═══ Data lines ═══

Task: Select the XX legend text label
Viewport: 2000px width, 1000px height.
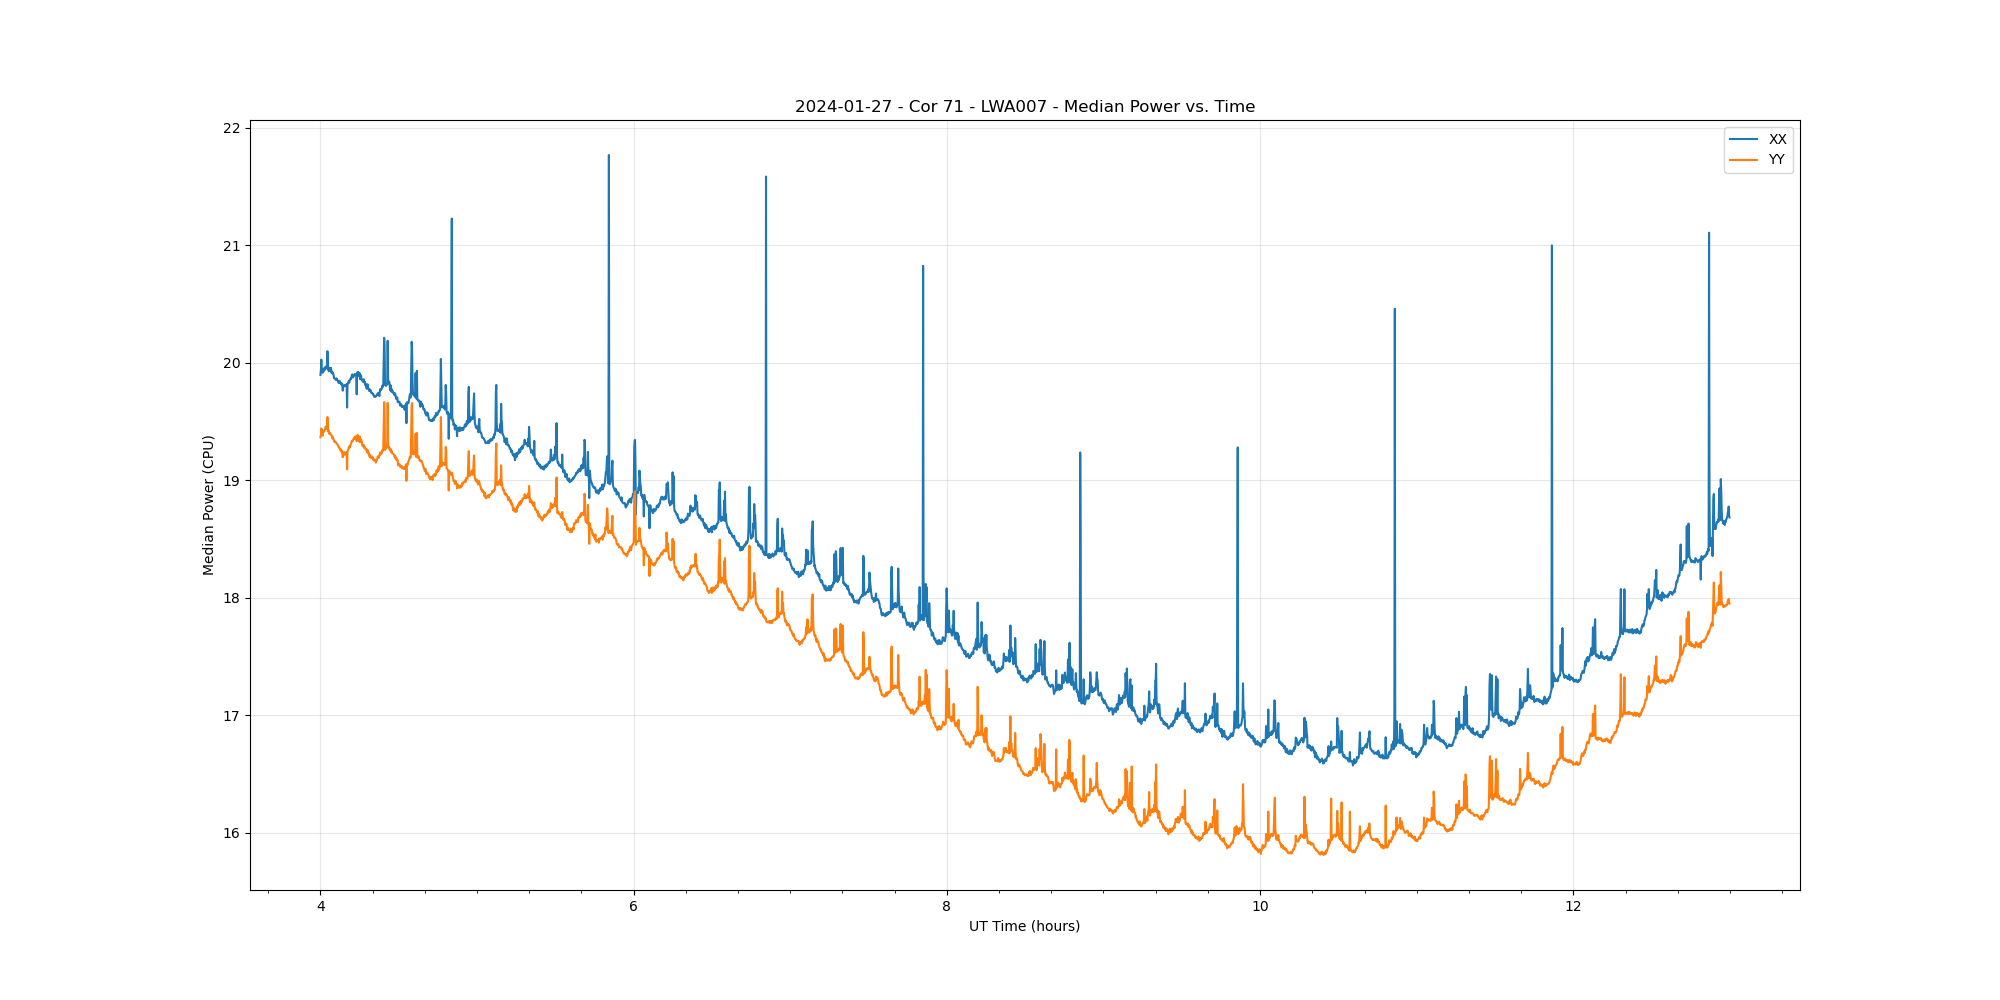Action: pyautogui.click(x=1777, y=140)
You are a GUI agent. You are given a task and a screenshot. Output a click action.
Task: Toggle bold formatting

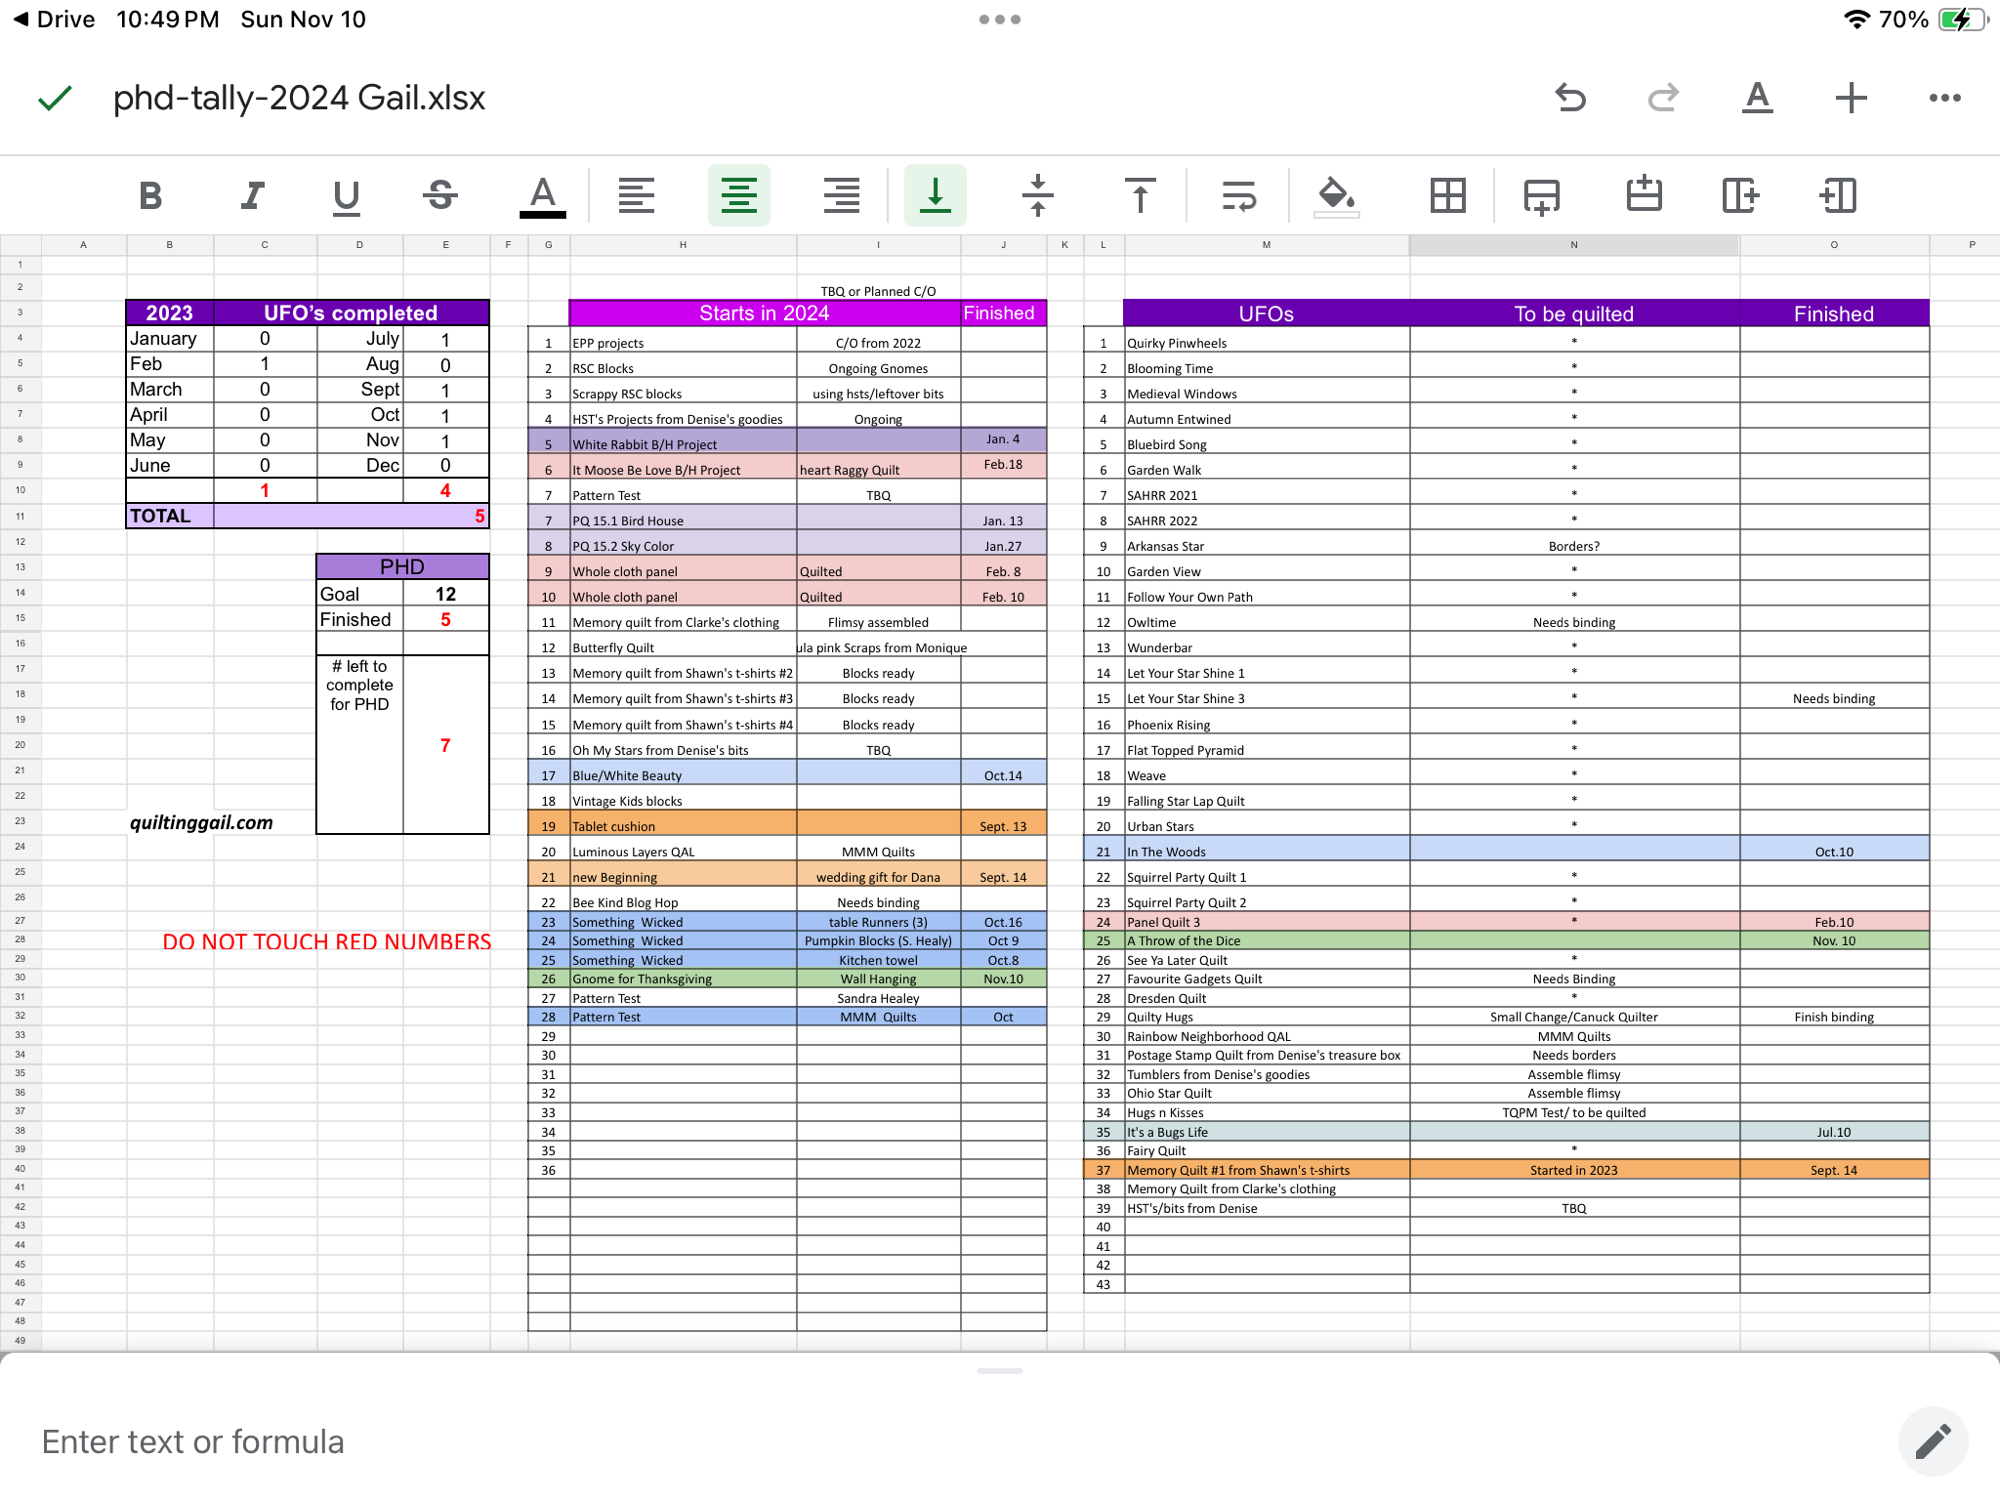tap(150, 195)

═══

- [To do]: Turn every line of the material above into a numbered list, skipping blank lines and leaving out the pictures.

- [Answer in full]:
1. Task: Select the XX legend text label
2. Viewport: 2000px width, 1000px height.
3. Action: pyautogui.click(x=1777, y=140)
4. You are a GUI agent. You are given a task and a screenshot. Output a click action.
5. Task: Toggle bold formatting
6. tap(150, 195)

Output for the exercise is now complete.